Records from a data collection
· · ·

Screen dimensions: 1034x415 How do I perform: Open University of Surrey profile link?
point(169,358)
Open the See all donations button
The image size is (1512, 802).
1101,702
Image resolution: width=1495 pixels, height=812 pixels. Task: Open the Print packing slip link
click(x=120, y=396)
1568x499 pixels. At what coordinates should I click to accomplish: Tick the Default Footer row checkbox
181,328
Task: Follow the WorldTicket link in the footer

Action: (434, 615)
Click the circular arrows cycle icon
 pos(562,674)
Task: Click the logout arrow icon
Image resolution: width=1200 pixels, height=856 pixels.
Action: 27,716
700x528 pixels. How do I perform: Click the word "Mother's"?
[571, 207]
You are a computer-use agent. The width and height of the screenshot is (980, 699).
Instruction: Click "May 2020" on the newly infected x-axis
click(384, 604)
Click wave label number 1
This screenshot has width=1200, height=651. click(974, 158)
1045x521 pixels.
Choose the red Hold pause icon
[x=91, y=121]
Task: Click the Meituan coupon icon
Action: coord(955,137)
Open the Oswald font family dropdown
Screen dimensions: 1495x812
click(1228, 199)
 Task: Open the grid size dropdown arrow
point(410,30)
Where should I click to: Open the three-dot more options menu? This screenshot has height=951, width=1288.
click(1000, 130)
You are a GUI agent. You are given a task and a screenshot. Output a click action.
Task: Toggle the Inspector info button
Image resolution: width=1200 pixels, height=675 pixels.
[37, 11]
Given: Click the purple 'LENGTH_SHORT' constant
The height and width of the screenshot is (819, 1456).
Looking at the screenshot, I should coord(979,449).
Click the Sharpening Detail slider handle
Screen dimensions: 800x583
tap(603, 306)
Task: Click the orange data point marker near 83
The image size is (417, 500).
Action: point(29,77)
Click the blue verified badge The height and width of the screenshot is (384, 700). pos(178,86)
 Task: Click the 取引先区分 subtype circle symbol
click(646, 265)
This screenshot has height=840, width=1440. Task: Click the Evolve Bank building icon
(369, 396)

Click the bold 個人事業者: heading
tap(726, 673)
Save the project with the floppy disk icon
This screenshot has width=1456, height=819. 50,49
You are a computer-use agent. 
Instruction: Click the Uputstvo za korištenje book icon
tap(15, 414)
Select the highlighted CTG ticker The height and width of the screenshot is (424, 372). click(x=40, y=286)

· · ·

Print the entries above again, word for word, covering only the stretch from the line containing "Click wave label number 1" through the line containing "click(646, 265)", both included.

Click wave label number 1
This screenshot has width=1200, height=651. click(974, 158)
1045x521 pixels.
Choose the red Hold pause icon
[x=91, y=121]
Task: Click the Meituan coupon icon
Action: coord(955,137)
Open the Oswald font family dropdown
Screen dimensions: 1495x812
click(1228, 199)
 Task: Open the grid size dropdown arrow
point(410,30)
Where should I click to: Open the three-dot more options menu? This screenshot has height=951, width=1288.
click(1000, 130)
You are a GUI agent. You are given a task and a screenshot. Output a click action.
Task: Toggle the Inspector info button
Image resolution: width=1200 pixels, height=675 pixels.
[37, 11]
Given: Click the purple 'LENGTH_SHORT' constant
The height and width of the screenshot is (819, 1456).
Looking at the screenshot, I should coord(979,449).
Click the Sharpening Detail slider handle
Screen dimensions: 800x583
tap(603, 306)
Task: Click the orange data point marker near 83
The image size is (417, 500).
Action: point(29,77)
Click the blue verified badge The height and width of the screenshot is (384, 700). pos(178,86)
 Task: Click the 取引先区分 subtype circle symbol
click(646, 265)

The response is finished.